Dans certains cas, la période de prestations parentales peut être plus longue que 52 semaines. Si l’enfant de la partie prestataire était à l’hôpital [citation omise], ou si la partie prestataire est un membre des Forces canadiennes qui est rappelé en service [citation omise], la Commission peut prolonger la période de prestations parentales. Elle peut également prolonger la période de prestations parentales si la partie prestataire touche plus d’un type de prestations spéciales [citation omise].Note de bas de page 13

[42] La division générale a cité les articles 12(3)(b), 23(2) et 23(3) à (3.2) de la Loi sur l’assurance‑emploi.

[43] Elle a ensuite appliqué ces dispositions aux faits et a décidé qu’aucune autre prolongation ne pouvait être accordée au prestataire. Outre les hospitalisations de son enfant, aucune de ces autres circonstances ne s’appliquait à lui.

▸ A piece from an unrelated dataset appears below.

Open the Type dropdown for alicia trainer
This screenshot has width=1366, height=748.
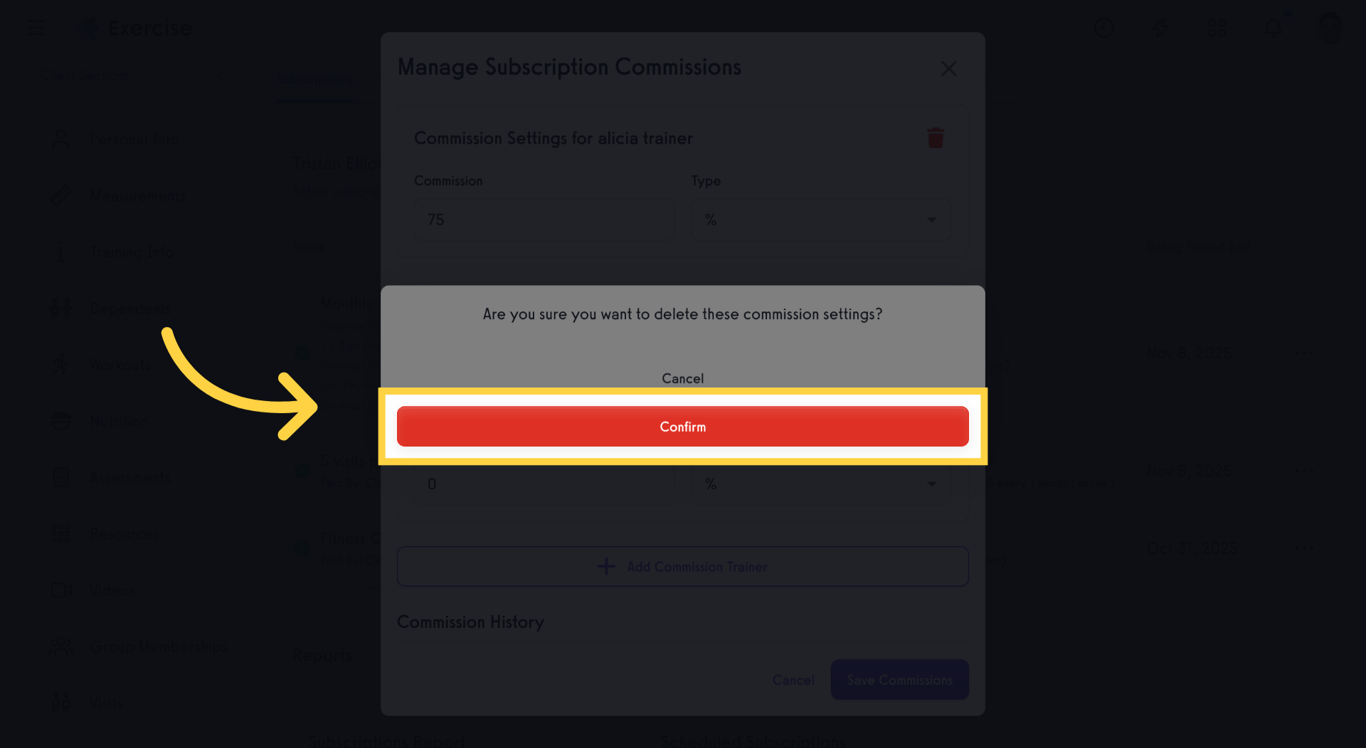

[44] Le prestataire soutient qu’il devrait avoir droit à des prolongations un peu comme son épouse. Cette dernière a reçu des prestations de compassion, des prestations de maternité et des prestations parentales. Le prestataire affirme qu’elle a reçu 85 semaines de prestations. Il affirme qu’elle a reçu des prestations parentales plus d’un an après la naissance de leur enfant.

[45] Le prestataire affirme que, si la période de prestations parentales prend fin 52 semaines après la naissance de leur enfant, son épouse a reçu des prestations à l’extérieur de la période de prestations parentales. Il dit qu’il devrait en être autant pour lui.

[46] Toutefois, comme l’a fait remarquer la division générale, la période de prestations parentales peut être prolongée si un prestataire touche plus d’un type de prestations spéciales. C’est ce qui distinguait probablement le cas du prestataire de celui de son épouse. Elle a reçu d’autres prestations spéciales sous forme de prestations de compassion et de prestations de maternité. Elle pouvait se prévaloir de la prolongation prévue à l’article 23(3.2) de la Loi sur l’assurance‑emploi.

[47] Pour obtenir une prolongation en vertu de l’article 23(3.2) de la Loi sur l’assurance‑emploi, la partie prestataire doit avoir été payée pour plus d’un des motifs mentionnés aux articles 12(3)(a) à (f) de la Loi sur l’assurance‑emploi.

[48] Je ne dispose pas de tous les éléments de preuve concernant la demande de l’épouse du prestataire, mais elle était probablement admissible à la prolongation en vertu de l’article 23(3.2) de la Loi sur l’assurance‑emploi parce qu’elle satisfaisait à ces exigences. Elle a reçu des prestations de compassion et des prestations de maternité. Le prestataire n’ayant pas reçu d’autres prestations spéciales, il ne pouvait obtenir aucune prolongation en application de l’article 23(3.2) de la Loi sur l’assurance‑emploi.

[49] La division générale a précisé les lois applicables et a fourni une justification juridique à l’appui de sa décision. Pour cette raison, je ne suis pas convaincue que l’on puisse soutenir que la division générale n’avait aucune raison sur le plan juridique de refuser au prestataire une autre prolongation de la période de prestations parentales.

Conclusion

[50] Je ne suis pas convaincue que l’appel ait une chance raisonnable de succès. La permission de faire appel est refusée. Par conséquent, l’appel n’ira pas de l’avant.